Memorandum of Association of Company The memorandum of a company serves as a crucial document in its incorporation, often likened to its constitution or charter. It is formulated and signed by the founding members upon the registration and establishment of the company. This document encompasses essential details such as the names of the initial shareholders, the company’s name, its location, the purpose behind its formation, authorized capital (if applicable), and the liability of its members. Alteration of Authorized Capital A company wishing to issue shares must verify its current authorized capital. Shares cannot be issued beyond the authorized capital amount. Therefore, the company might need to raise its authorized capital and amend its Memorandum of Association (MOA) accordingly. Amendments to the Memorandum of Association can be made via a special resolution during a shareholders’ meeting. The process of altering the MOA of a company is intricate and thorough, demanding professional attention throughout.
A company needs to amend its Memorandum of Association to relocate its registered office to another state. Typically, the motivations for this change include: 1.To operate the business with greater professionalism and efficiency. 2.To attain achieve the significant purpose of the company by sophisticated means 3.To develop the operations in the current location 4.To manage the existing objectives 5.To sell the business enterprise wholly or partially. 6.To merge the business with another person or other business.

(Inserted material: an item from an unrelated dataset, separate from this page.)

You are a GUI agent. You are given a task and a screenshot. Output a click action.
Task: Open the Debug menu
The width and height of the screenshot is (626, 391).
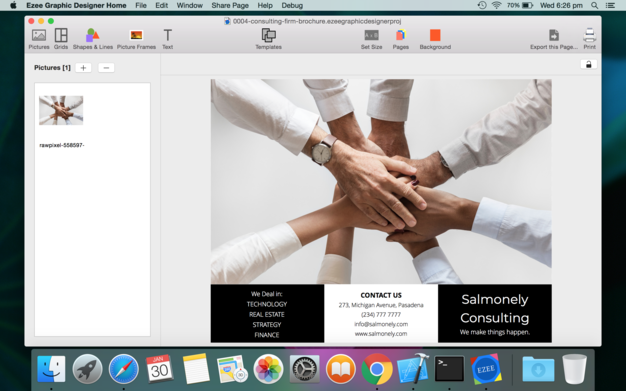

The MOA or the Memorandum of Association describes the power and the objectives of the company, the AOA defines the rules laid by the company.
Yes, under the regulations outlined in the Companies Act of 2013, both the MOA and AOA of the company can be amended.
To amend the MOA, you will need a certified copy of the resolution, a copy of the notice for the Extraordinary General Meeting (EGM), and a printed version of the revised MOA.
The Memorandum of Association (MOA) is a crucial document necessary for incorporating a company It serves as the constitution or charter of the company This document must be drafted and signed by the founding members of the company upon its registration and establishment.
Individuals, foreign citizens, minors, A company that is incorporated under the Companies Act, a company incorporated outside India, LLP, Society registered, a corporate body that is incorporated under the Act of parliament or the state legislature.